> [Rows of pointing data]:

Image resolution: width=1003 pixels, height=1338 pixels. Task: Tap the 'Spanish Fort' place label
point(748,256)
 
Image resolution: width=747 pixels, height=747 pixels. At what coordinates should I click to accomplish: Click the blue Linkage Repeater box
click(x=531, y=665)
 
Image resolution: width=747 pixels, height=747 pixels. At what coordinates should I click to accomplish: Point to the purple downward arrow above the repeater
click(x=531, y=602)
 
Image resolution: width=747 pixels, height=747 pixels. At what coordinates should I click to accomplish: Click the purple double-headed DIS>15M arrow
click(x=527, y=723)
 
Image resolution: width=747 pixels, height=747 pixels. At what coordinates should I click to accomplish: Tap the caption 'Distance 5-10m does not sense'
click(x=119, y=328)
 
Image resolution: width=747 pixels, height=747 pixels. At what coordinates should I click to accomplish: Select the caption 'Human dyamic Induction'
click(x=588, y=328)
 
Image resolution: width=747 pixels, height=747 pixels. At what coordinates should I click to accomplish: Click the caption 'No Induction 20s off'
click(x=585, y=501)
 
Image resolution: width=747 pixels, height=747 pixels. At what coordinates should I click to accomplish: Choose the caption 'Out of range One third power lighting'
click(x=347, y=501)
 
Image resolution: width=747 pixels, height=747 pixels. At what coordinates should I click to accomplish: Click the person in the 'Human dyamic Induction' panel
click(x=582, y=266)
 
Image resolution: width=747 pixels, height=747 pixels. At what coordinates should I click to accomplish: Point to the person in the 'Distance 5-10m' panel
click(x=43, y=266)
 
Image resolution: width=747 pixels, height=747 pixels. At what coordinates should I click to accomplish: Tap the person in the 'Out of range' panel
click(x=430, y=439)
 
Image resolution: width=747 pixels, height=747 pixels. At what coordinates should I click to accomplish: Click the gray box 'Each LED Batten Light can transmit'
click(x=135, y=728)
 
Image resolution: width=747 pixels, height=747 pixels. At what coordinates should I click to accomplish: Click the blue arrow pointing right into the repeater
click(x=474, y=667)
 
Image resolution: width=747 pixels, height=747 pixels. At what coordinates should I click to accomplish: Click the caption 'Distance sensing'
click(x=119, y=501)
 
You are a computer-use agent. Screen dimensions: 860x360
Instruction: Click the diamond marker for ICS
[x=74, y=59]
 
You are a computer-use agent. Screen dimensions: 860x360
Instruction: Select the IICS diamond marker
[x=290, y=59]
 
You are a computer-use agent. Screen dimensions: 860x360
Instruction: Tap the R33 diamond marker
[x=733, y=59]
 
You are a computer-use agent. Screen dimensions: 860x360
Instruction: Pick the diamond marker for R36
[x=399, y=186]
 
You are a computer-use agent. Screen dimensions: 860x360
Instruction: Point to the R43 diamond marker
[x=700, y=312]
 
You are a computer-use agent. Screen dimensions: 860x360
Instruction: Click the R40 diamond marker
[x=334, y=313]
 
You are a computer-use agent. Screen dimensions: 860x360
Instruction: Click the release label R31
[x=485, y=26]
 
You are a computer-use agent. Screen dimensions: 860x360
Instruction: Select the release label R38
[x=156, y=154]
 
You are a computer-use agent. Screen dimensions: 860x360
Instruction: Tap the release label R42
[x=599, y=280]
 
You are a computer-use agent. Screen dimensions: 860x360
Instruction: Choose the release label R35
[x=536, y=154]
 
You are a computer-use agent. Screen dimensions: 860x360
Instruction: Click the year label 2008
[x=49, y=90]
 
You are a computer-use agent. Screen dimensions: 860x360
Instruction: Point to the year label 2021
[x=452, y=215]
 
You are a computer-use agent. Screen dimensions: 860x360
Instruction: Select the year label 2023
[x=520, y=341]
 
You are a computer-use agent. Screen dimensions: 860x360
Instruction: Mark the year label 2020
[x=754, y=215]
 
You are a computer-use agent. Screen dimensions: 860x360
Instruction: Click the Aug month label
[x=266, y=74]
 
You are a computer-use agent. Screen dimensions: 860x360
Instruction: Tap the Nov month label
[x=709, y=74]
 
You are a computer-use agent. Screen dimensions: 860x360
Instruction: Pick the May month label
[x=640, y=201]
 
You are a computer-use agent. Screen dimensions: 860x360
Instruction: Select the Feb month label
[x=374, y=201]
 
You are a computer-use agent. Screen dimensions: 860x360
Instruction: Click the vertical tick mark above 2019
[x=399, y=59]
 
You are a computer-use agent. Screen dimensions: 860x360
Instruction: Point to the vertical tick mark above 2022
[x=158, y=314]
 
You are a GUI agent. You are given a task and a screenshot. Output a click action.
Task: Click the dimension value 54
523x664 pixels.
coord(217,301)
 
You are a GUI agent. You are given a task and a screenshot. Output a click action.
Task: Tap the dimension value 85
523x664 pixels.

> [Exercise prompt]: Could you reproduce every line of the listing above word for word?

> [Response]:
Image resolution: width=1003 pixels, height=1338 pixels. Task: Tap the 'Spanish Fort' place label
point(748,256)
 
Image resolution: width=747 pixels, height=747 pixels. At what coordinates should I click to accomplish: Click the blue Linkage Repeater box
click(x=531, y=665)
 
Image resolution: width=747 pixels, height=747 pixels. At what coordinates should I click to accomplish: Point to the purple downward arrow above the repeater
click(x=531, y=602)
 
Image resolution: width=747 pixels, height=747 pixels. At what coordinates should I click to accomplish: Click the purple double-headed DIS>15M arrow
click(x=527, y=723)
 
Image resolution: width=747 pixels, height=747 pixels. At what coordinates should I click to accomplish: Tap the caption 'Distance 5-10m does not sense'
click(x=119, y=328)
 
Image resolution: width=747 pixels, height=747 pixels. At what coordinates should I click to accomplish: Select the caption 'Human dyamic Induction'
click(x=588, y=328)
 
Image resolution: width=747 pixels, height=747 pixels. At what coordinates should I click to accomplish: Click the caption 'No Induction 20s off'
click(x=585, y=501)
 
Image resolution: width=747 pixels, height=747 pixels. At what coordinates should I click to accomplish: Choose the caption 'Out of range One third power lighting'
click(x=347, y=501)
 
Image resolution: width=747 pixels, height=747 pixels. At what coordinates should I click to accomplish: Click the person in the 'Human dyamic Induction' panel
click(x=582, y=266)
 
Image resolution: width=747 pixels, height=747 pixels. At what coordinates should I click to accomplish: Point to the person in the 'Distance 5-10m' panel
click(x=43, y=266)
 
Image resolution: width=747 pixels, height=747 pixels. At what coordinates should I click to accomplish: Tap the person in the 'Out of range' panel
click(x=430, y=439)
 
Image resolution: width=747 pixels, height=747 pixels. At what coordinates should I click to accomplish: Click the gray box 'Each LED Batten Light can transmit'
click(x=135, y=728)
 
Image resolution: width=747 pixels, height=747 pixels. At what coordinates should I click to accomplish: Click the blue arrow pointing right into the repeater
click(x=474, y=667)
 
Image resolution: width=747 pixels, height=747 pixels. At what coordinates should I click to accomplish: Click the caption 'Distance sensing'
click(x=119, y=501)
 
You are a computer-use agent. Screen dimensions: 860x360
Instruction: Click the diamond marker for ICS
[x=74, y=59]
 
You are a computer-use agent. Screen dimensions: 860x360
Instruction: Select the IICS diamond marker
[x=290, y=59]
 
You are a computer-use agent. Screen dimensions: 860x360
Instruction: Tap the R33 diamond marker
[x=733, y=59]
 
You are a computer-use agent. Screen dimensions: 860x360
Instruction: Pick the diamond marker for R36
[x=399, y=186]
 
You are a computer-use agent. Screen dimensions: 860x360
Instruction: Point to the R43 diamond marker
[x=700, y=312]
 
You are a computer-use agent. Screen dimensions: 860x360
Instruction: Click the R40 diamond marker
[x=334, y=313]
 
You are a computer-use agent. Screen dimensions: 860x360
Instruction: Click the release label R31
[x=485, y=26]
 
You are a computer-use agent. Screen dimensions: 860x360
Instruction: Select the release label R38
[x=156, y=154]
 
You are a computer-use agent. Screen dimensions: 860x360
Instruction: Tap the release label R42
[x=599, y=280]
 
You are a computer-use agent. Screen dimensions: 860x360
Instruction: Choose the release label R35
[x=536, y=154]
 
You are a computer-use agent. Screen dimensions: 860x360
Instruction: Click the year label 2008
[x=49, y=90]
 
You are a computer-use agent. Screen dimensions: 860x360
Instruction: Point to the year label 2021
[x=452, y=215]
 
You are a computer-use agent. Screen dimensions: 860x360
Instruction: Select the year label 2023
[x=520, y=341]
 
You are a computer-use agent. Screen dimensions: 860x360
Instruction: Mark the year label 2020
[x=754, y=215]
 
You are a computer-use agent. Screen dimensions: 860x360
Instruction: Click the Aug month label
[x=266, y=74]
 
You are a computer-use agent. Screen dimensions: 860x360
Instruction: Tap the Nov month label
[x=709, y=74]
 
You are a computer-use agent. Screen dimensions: 860x360
Instruction: Pick the May month label
[x=640, y=201]
 
You are a computer-use agent. Screen dimensions: 860x360
Instruction: Select the Feb month label
[x=374, y=201]
 
You are a computer-use agent. Screen dimensions: 860x360
Instruction: Click the vertical tick mark above 2019
[x=399, y=59]
 
You are a computer-use agent. Screen dimensions: 860x360
Instruction: Point to the vertical tick mark above 2022
[x=158, y=314]
 
You are a GUI agent. You are given a task and a screenshot. Output a click action.
Task: Click the dimension value 54
523x664 pixels.
coord(217,301)
 
You are a GUI agent. You are given a task and a screenshot. Output a click action.
Task: Tap the dimension value 85
523x664 pixels.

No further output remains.